* [Your assignment] Give back all of the data verbatim.

======

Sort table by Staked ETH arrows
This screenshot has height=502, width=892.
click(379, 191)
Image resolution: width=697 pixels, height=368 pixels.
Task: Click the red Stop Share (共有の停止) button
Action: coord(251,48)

======

* [Solution to this exercise]
Sort table by Staked ETH arrows
This screenshot has height=502, width=892.
click(379, 191)
Image resolution: width=697 pixels, height=368 pixels.
Task: Click the red Stop Share (共有の停止) button
Action: coord(251,48)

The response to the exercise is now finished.